■ **Brief**
Once the line with "Given: Click the" is found, write it out along with every line after it, exactly, up to the last line of the entries below. Exclude pictures.

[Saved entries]
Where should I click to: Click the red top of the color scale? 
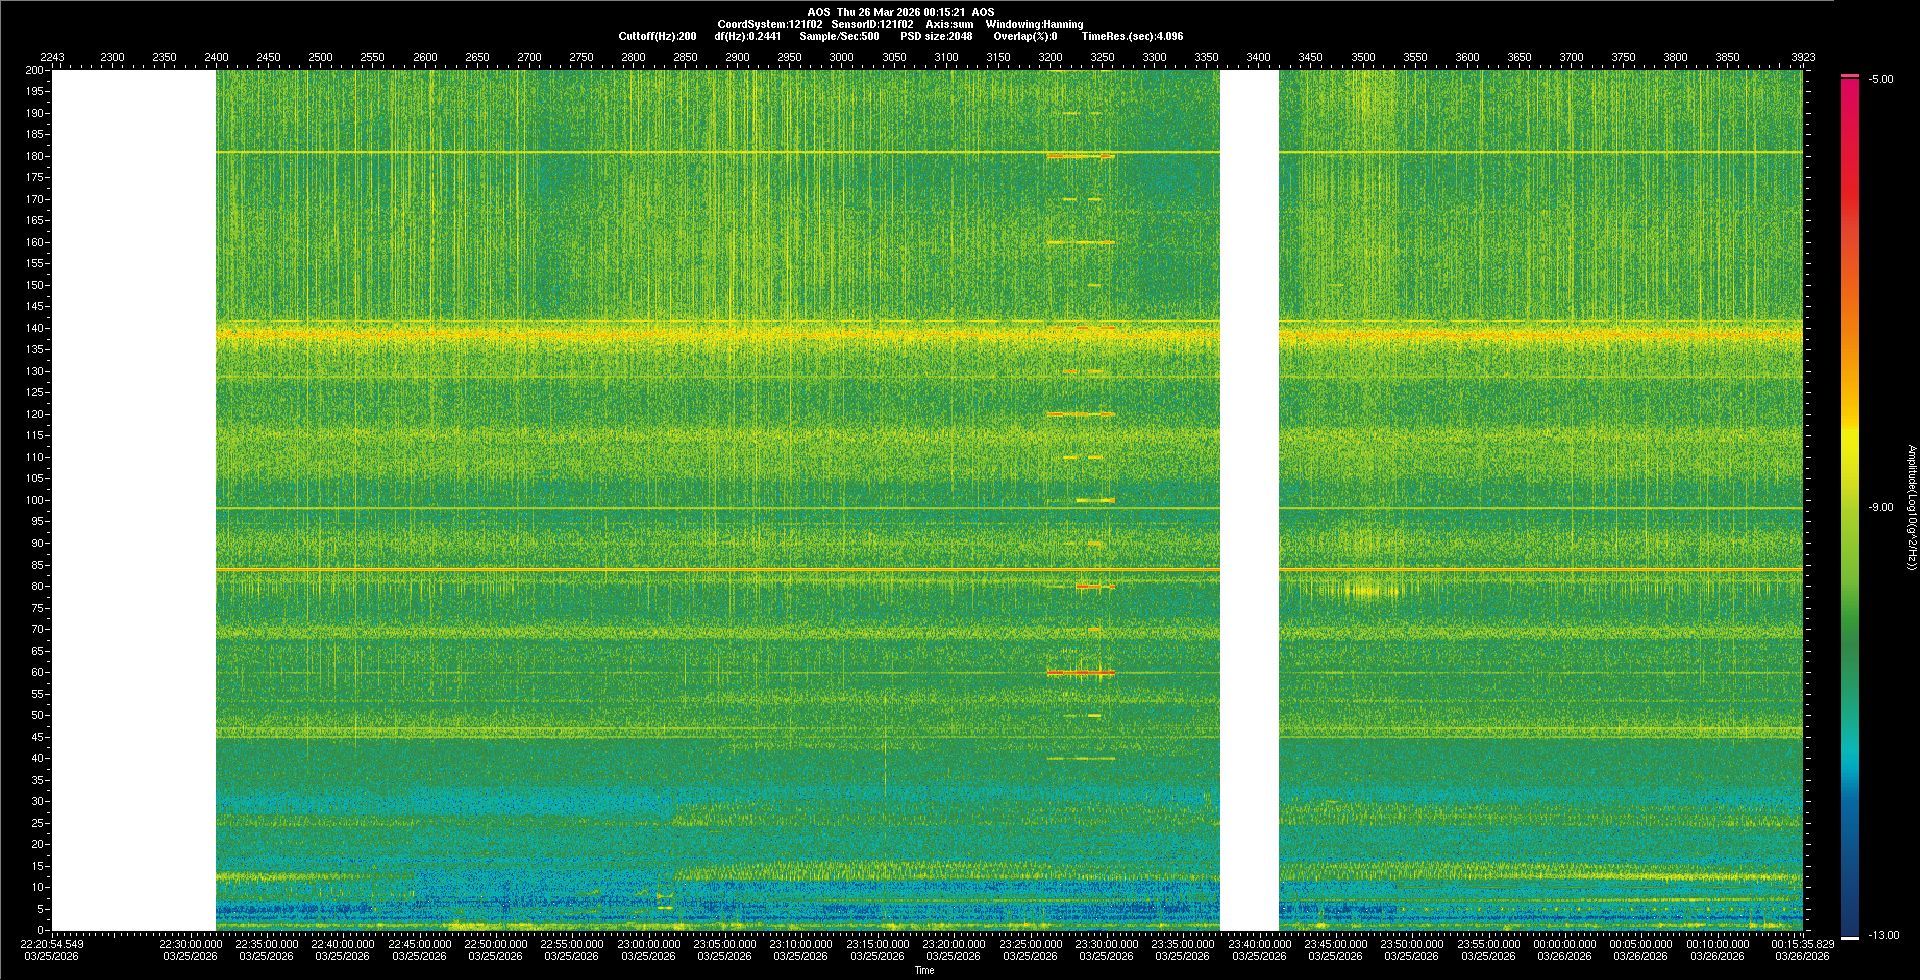point(1850,77)
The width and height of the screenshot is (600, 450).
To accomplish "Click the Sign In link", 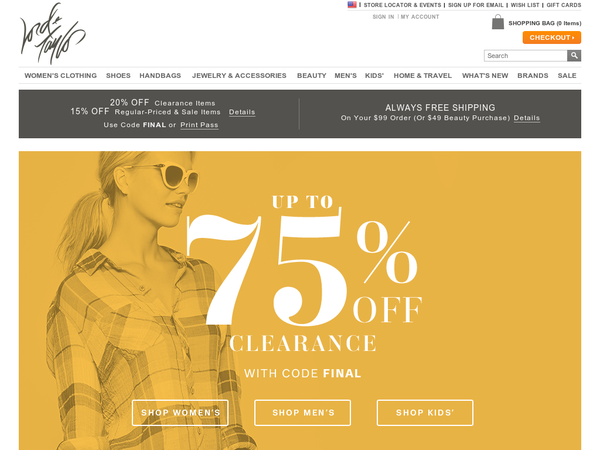I will 383,17.
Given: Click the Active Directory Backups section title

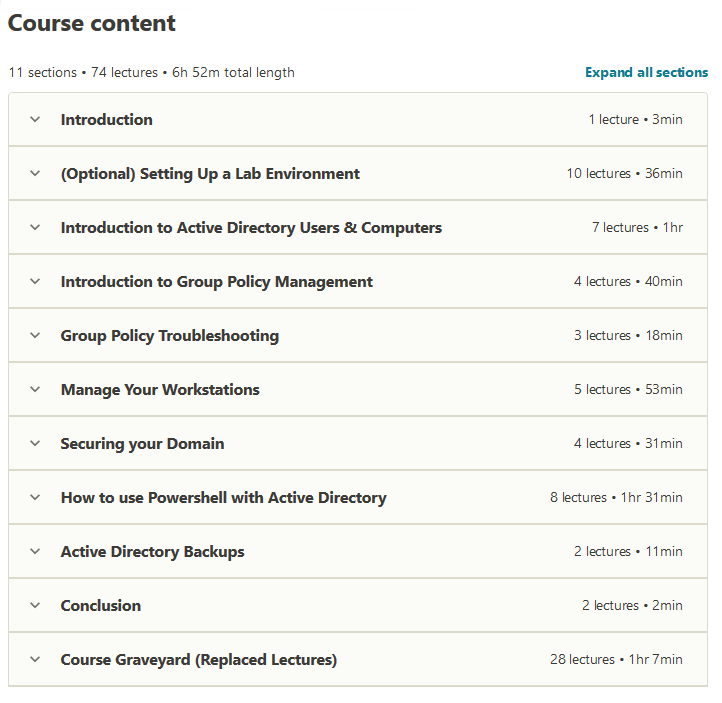Looking at the screenshot, I should (x=152, y=552).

■ **Exercise output**
Given: Click the Active Directory Backups section title

Looking at the screenshot, I should (x=152, y=552).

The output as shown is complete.